State imports double despite order on local goods quota


Containers at the Port of Mombasa. FILE PHOTO | NMG

The value of goods ordered from abroad by State departments and parastatals more than doubled in the first four months of the year, pointing to rising appetite for foreign goods in public offices.

Import orders placed by the government hit Sh22.33 billion in the January-April period, a 133.17 per cent surge compared to a bill of Sh9.58 billion paid in the same period in 2017, data collated by the Central Bank of Kenya shows.

That is the largest four-month import order since President Uhuru Kenyatta took the reins of power in April 2013 with a directive to ministries and parastatals to stop importing goods which are manufactured locally.

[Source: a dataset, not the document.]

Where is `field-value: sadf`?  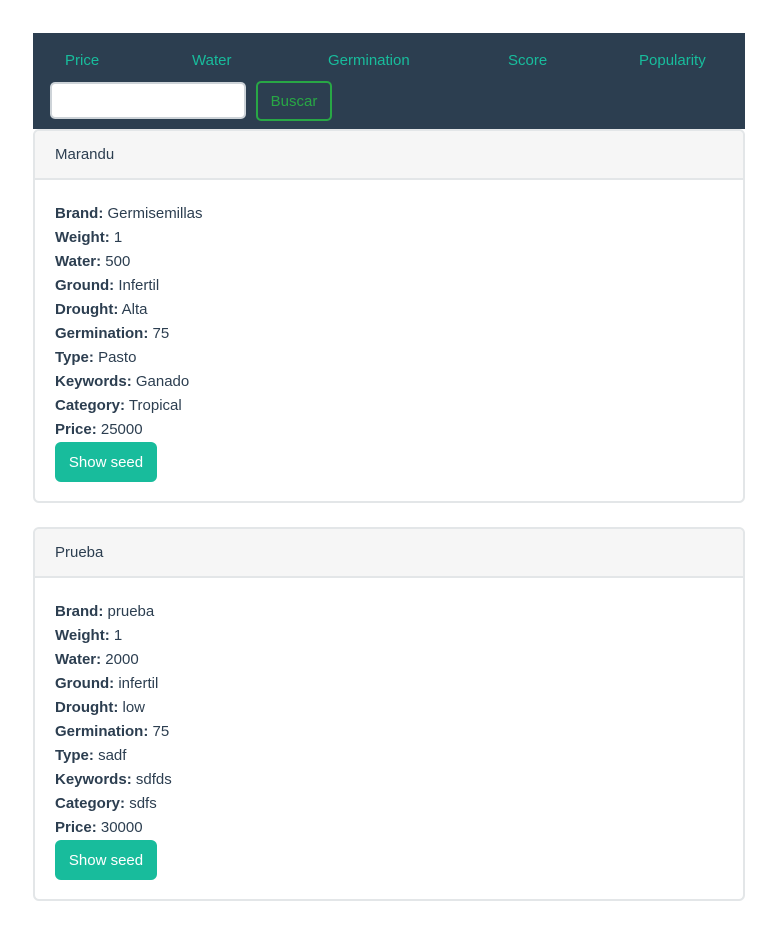 field-value: sadf is located at coordinates (112, 756).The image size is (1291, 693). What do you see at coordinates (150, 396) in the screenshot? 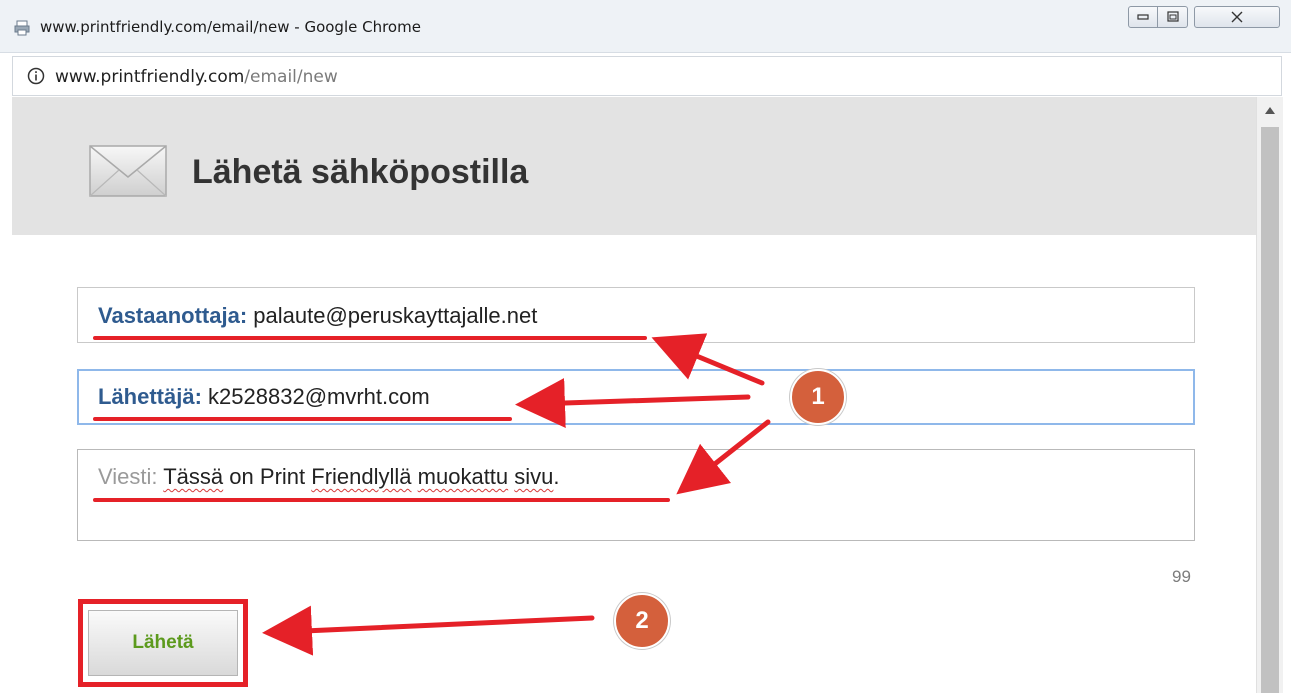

The CBK data does not give particulars of the imports but the items commonly ordered by state departments and agencies include furniture, textiles, paper products, food, arms, machinery, fuel and lubricants.

Mr Kenyatta said on December 9, 2014 that ministries and parastatals had been given clear instructions to increase the quota of locally produced goods in support of the “Buy Kenyan and Build Kenya” initiative.

He went ahead to increase the local content quota in supplies to government from 30 per cent to 40 per cent on June 1, 2015 to stimulate factory orders.

The presidential directive was aimed at ensuring that at least 40 per cent of supplies to State ministries and parastatals, including direct orders by the government organs, are sourced locally.

Latest statistics show that government imports jumped more than eight times in the four months to last April compared with Sh2.35 billion in 2013.

Annual data further show direct government imports more than tripled to nearly Sh41.72 billion from Sh10.09 billion in 2013 and Sh18.15 billion in 2014.

Kenya remains a net import country with import orders – both government and commercial – rising 6.86 per cent to Sh589.62 billion in the January-April period compared with Sh211.71 billion in exports, a growth of 8.21 per cent.

This resulted in a trade deficit of Sh377.91 billion compared with Sh356.11 billion in the same period of 2017.A wider deficit exerts pressure on the shilling as it means higher demand for the dollars.